On the Edge of the War Zone eBook

Mildred Aldrich
This eBook from the Gutenberg Project consists of approximately 237 pages of information about On the Edge of the War Zone.

On the Edge of the War Zone eBook

Mildred Aldrich
This eBook from the Gutenberg Project consists of approximately 237 pages of information about On the Edge of the War Zone.

But during the week he was here I got accustomed to seeing him sit before the fire every evening after dinner for a little chat before turning in.  He was more ready to talk politics than war, and full of curiosity about “your Mr.
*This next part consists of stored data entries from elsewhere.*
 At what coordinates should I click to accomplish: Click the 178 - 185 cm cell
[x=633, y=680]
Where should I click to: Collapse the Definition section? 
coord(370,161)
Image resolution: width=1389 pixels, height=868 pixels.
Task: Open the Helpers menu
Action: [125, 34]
Wilson,” as he called him.  Now and then he talked military matters, but it was technique, and the strategy of war, not the events.  He is an enthusiastic soldier, and to him, of course, the cavalry is still “la plus belle arme de France.”  He loved to explain the use of cavalry in modern warfare, of what it was yet to do in the offensive, armed as it is today with the same weapons as the infantry, carrying carbines, having its hand-grenade divisions, its mitrailleuses, ready to go into action as cavalry, arriving like a flash au galop, over ground where the infantry must move slowly, and with difficulty, and ready at any time to dismount and fight on foot, to finish a pursuit begun as cavalry.  It all sounded very logical as he described it.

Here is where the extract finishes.